The Incarnation of God in the person of Jesus of Nazareth eliminates the needs for intermediaries, not that I object to intercessions by saints on earth or in heaven.  People were not supposed to touch God’s holy mountain–on pain of death–but people could touch God incarnate, Jesus.  Indeed, many people did, and some of them had him over for dinner.  This is the understanding of God I prefer–God among the people and approachable by all.

Parables included references to circumstances many people could understand easily, but not all who heard the parables grasped them.  One needed to listen with the ears of a disciple to understand, and even the Twelve Apostles were confused much of the time.  Yet the message was there, presented plainly, for all with faithful attention to the details.

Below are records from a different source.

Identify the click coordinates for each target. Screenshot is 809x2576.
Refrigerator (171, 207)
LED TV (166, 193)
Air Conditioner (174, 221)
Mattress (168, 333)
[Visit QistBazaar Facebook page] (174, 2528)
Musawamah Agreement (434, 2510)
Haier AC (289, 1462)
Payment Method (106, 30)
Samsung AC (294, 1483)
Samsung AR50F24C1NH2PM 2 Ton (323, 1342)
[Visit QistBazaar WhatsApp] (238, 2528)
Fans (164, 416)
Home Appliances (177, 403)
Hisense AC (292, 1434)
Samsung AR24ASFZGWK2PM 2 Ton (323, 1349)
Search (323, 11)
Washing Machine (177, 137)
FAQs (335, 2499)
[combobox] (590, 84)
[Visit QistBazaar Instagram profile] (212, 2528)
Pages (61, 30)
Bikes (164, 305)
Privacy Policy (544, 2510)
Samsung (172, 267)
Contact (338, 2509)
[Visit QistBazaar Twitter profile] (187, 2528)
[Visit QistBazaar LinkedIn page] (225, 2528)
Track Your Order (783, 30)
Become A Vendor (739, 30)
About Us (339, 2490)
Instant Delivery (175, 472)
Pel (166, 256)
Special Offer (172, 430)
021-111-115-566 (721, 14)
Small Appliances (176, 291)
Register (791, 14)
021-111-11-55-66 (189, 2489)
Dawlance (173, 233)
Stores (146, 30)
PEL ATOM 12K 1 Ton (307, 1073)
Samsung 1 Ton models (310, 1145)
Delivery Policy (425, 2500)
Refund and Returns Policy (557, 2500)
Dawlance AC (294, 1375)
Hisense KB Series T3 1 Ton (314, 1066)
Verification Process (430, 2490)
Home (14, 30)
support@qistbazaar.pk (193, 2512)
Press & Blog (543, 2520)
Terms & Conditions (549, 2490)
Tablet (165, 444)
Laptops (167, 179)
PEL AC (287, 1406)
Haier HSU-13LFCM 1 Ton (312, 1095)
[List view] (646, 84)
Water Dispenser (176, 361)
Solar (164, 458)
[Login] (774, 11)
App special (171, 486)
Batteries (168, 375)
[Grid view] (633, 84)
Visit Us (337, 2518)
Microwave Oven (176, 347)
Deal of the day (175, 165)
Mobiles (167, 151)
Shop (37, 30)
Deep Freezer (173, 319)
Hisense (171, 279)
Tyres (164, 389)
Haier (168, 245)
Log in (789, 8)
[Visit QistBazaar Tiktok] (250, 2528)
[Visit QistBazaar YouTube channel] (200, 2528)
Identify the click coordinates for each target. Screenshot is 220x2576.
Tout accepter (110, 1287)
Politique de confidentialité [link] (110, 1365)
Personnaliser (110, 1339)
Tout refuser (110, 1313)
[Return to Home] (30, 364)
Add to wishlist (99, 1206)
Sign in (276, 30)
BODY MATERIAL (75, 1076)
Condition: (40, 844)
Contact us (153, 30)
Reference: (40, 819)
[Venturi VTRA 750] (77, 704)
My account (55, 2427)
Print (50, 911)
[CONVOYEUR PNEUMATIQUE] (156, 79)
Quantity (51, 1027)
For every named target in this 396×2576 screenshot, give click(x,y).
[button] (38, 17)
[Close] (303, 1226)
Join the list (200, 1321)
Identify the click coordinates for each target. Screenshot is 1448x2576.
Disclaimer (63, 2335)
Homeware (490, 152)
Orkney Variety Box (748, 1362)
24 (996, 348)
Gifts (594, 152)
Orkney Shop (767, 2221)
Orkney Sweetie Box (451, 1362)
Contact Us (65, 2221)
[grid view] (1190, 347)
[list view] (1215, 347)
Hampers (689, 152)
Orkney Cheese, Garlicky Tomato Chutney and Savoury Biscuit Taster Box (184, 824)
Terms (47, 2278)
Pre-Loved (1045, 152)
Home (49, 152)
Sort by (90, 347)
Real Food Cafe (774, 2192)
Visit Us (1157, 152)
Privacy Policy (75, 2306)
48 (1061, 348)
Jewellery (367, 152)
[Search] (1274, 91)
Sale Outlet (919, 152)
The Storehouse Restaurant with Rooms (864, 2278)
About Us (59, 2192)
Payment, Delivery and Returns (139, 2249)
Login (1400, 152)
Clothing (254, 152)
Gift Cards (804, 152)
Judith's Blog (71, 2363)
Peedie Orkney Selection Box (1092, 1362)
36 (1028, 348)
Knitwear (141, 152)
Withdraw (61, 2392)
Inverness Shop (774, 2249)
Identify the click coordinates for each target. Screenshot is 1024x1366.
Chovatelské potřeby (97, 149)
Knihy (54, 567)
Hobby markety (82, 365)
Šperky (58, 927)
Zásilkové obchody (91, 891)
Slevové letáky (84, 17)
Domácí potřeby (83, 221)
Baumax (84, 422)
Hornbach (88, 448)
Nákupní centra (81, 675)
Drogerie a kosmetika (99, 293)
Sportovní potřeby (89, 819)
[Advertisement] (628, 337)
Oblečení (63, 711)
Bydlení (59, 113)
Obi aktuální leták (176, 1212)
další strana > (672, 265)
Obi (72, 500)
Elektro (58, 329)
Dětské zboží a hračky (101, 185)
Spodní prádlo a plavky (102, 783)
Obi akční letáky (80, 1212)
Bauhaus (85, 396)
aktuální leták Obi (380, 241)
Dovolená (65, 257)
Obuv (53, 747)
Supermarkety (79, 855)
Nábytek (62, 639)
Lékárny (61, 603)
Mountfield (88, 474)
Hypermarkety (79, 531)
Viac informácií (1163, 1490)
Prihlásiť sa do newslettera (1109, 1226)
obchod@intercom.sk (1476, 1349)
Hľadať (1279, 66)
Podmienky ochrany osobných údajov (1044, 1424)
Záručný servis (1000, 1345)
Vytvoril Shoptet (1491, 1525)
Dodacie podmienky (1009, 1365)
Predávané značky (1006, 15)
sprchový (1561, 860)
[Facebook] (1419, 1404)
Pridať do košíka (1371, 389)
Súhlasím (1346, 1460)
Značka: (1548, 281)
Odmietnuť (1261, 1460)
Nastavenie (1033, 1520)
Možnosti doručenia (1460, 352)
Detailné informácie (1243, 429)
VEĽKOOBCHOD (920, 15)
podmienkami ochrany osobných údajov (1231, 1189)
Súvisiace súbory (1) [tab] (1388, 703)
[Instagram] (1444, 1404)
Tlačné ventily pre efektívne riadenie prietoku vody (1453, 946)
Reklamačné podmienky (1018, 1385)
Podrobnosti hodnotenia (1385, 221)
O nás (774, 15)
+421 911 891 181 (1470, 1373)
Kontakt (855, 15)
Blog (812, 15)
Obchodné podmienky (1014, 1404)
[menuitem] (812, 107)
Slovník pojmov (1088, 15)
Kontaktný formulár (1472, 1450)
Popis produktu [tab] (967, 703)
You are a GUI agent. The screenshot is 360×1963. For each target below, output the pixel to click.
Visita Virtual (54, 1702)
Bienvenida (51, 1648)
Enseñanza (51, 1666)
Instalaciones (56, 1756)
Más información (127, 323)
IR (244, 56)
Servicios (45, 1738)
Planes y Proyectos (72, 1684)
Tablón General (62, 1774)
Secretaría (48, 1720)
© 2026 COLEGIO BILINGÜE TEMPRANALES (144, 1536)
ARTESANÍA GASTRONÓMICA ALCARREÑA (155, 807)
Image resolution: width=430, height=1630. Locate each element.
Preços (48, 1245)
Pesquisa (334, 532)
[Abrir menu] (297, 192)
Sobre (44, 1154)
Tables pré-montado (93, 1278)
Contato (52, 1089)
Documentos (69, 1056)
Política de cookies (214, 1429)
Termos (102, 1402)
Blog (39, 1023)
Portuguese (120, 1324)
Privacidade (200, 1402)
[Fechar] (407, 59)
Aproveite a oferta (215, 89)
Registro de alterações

The greatest and most succinct of my theology resides in Hebrews 4:14-16, which I quote from the Revised Standard Version:

Since then we have a great high priest who has passed through the heavens, Jesus, the Son of God, let us hold fast our confession.  For we have not a high priest who is unable to sympathize with our weaknesses, but one who in every respect has been tempted as we are, yet without sin.  Let us then with confidence draw near to the throne of grace, that we may receive mercy and find grace to help in time of need.

This is how I approach God:  respectfully and honestly, holding back nothing, especially the unpleasant aspects of myself.  God knows about those anyhow.  I praise, intercede, and kvetch.  Never have I felt anything other than divine love and compassion.  I have approached God in the best of times, the worst of times, and all manner of circumstances in between.  My sense of the presence of God has saved my life on more than one occasion.  The holiness of God is most evident in divine approachability, not mysterious aloofness.

In the Name of God:  the Father, the Son, and the Holy Spirit.  Amen.